Work instruction:
Transcribe each entry below exactly. Pictures do not go in the copy.

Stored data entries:
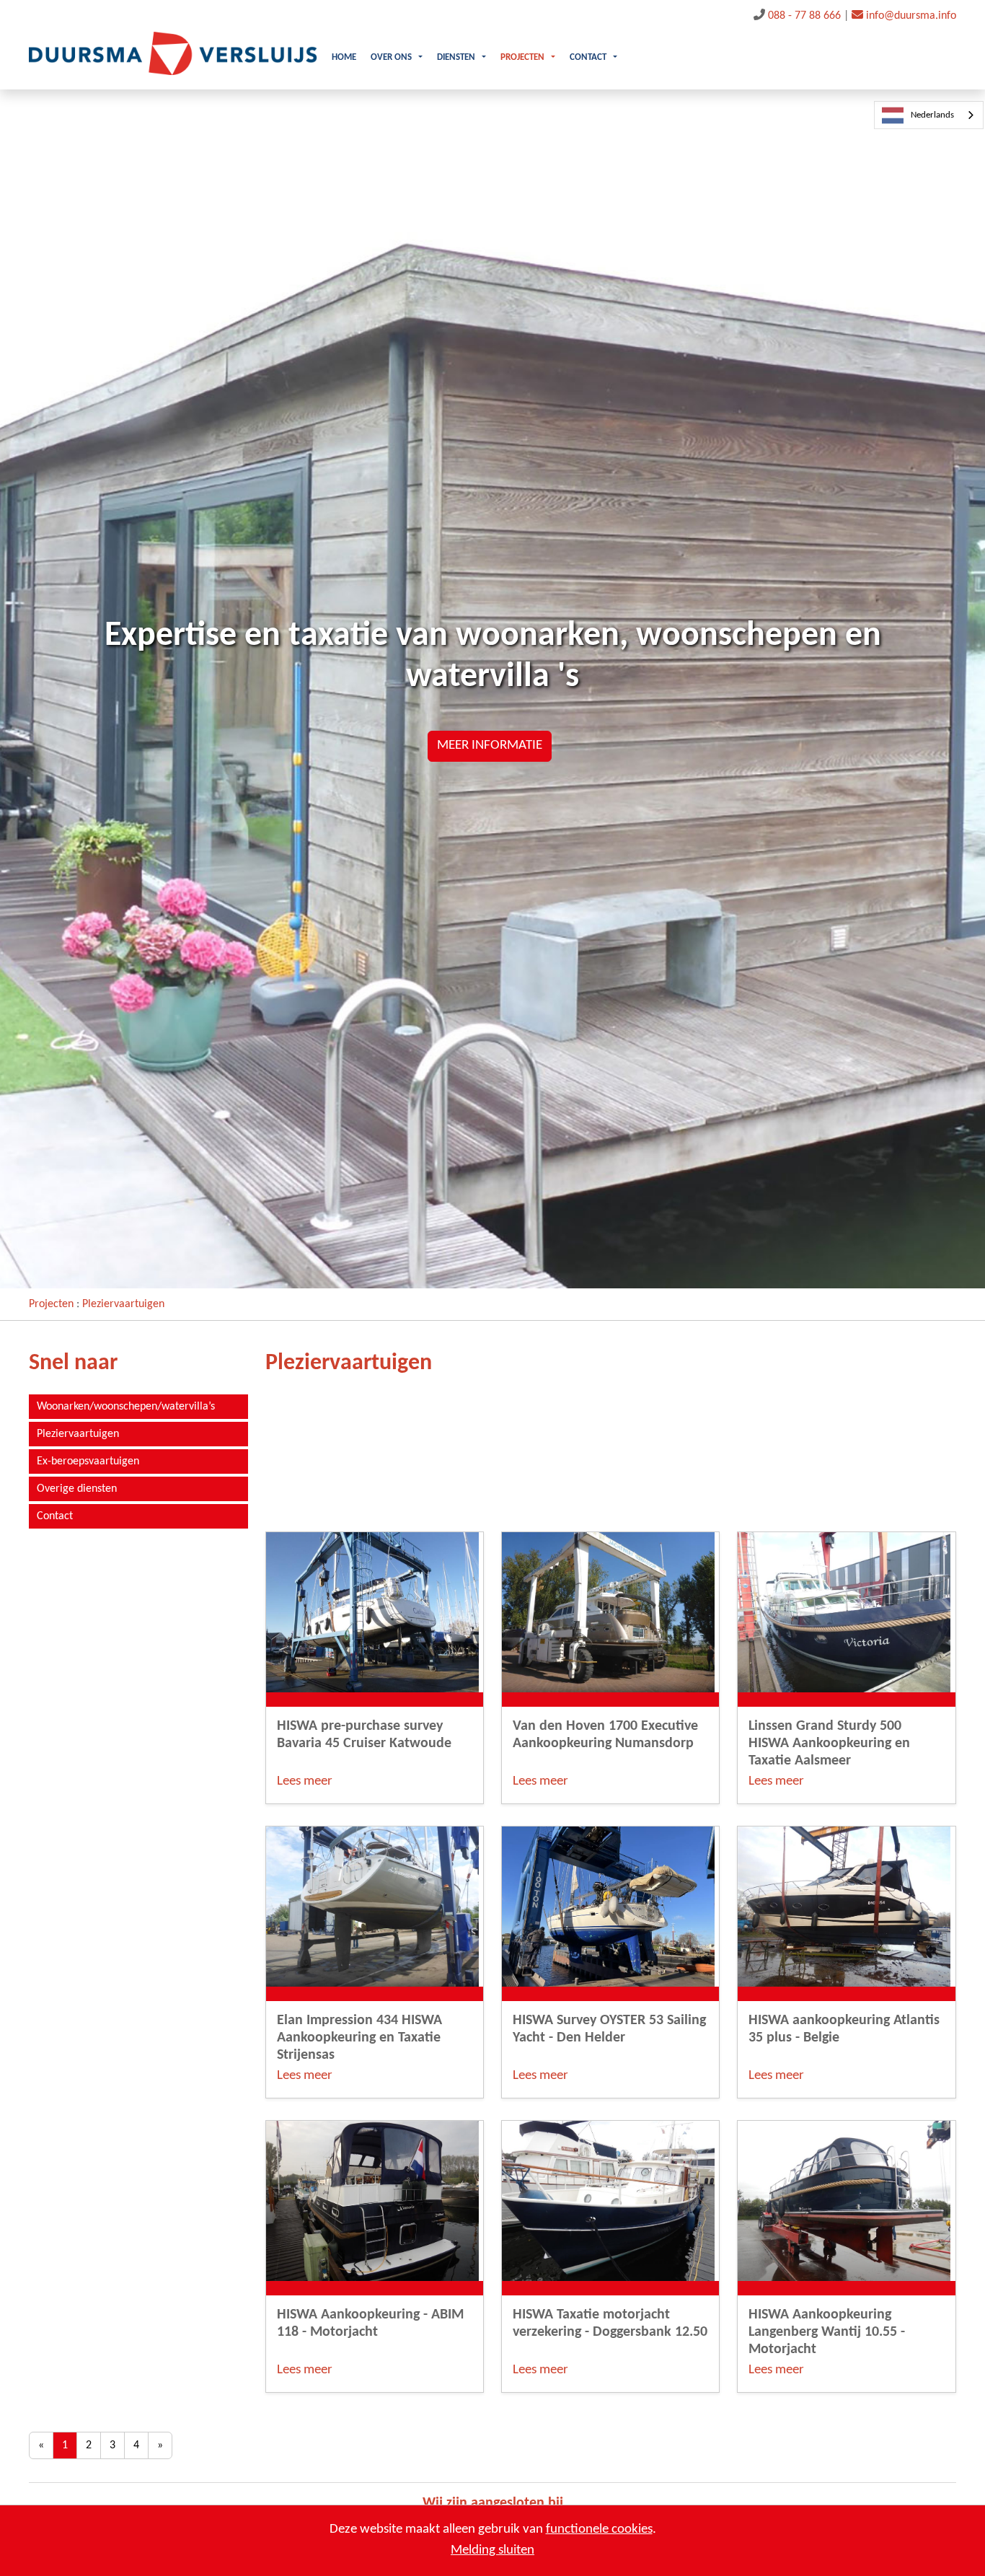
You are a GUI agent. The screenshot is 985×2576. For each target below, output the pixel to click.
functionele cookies (599, 2529)
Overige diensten (77, 1489)
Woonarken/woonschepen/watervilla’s (126, 1406)
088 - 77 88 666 (804, 16)
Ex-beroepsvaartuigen (88, 1461)
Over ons (391, 57)
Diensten (456, 57)
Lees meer (304, 1781)
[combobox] (929, 115)
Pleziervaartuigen (123, 1304)
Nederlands (932, 115)
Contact (588, 57)
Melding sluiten (492, 2550)
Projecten (522, 57)
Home (344, 57)
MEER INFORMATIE (489, 745)
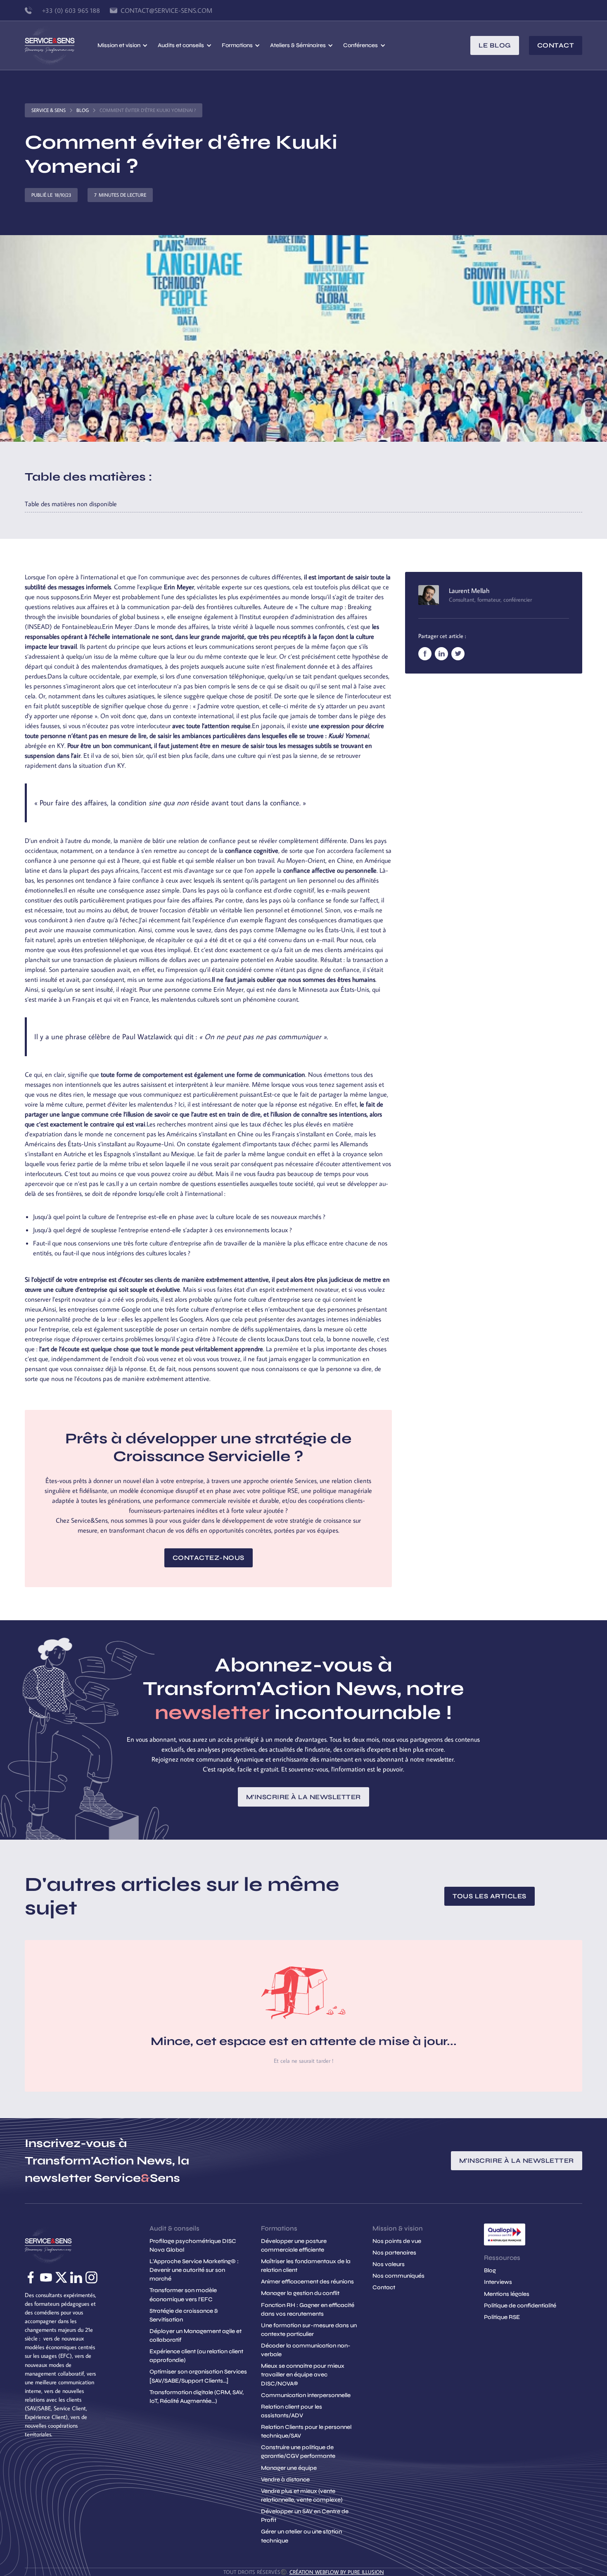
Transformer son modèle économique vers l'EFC (183, 2294)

Written response:
You are a GUI agent. The screenshot is 985×2576. For each target below, output the pixel to click.
functionele cookies (599, 2529)
Overige diensten (77, 1489)
Woonarken/woonschepen/watervilla’s (126, 1406)
088 - 77 88 666 (804, 16)
Ex-beroepsvaartuigen (88, 1461)
Over ons (391, 57)
Diensten (456, 57)
Lees meer (304, 1781)
[combobox] (929, 115)
Pleziervaartuigen (123, 1304)
Nederlands (932, 115)
Contact (588, 57)
Melding sluiten (492, 2550)
Projecten (522, 57)
Home (344, 57)
MEER INFORMATIE (489, 745)
Transformer son modèle économique vers l'EFC (183, 2294)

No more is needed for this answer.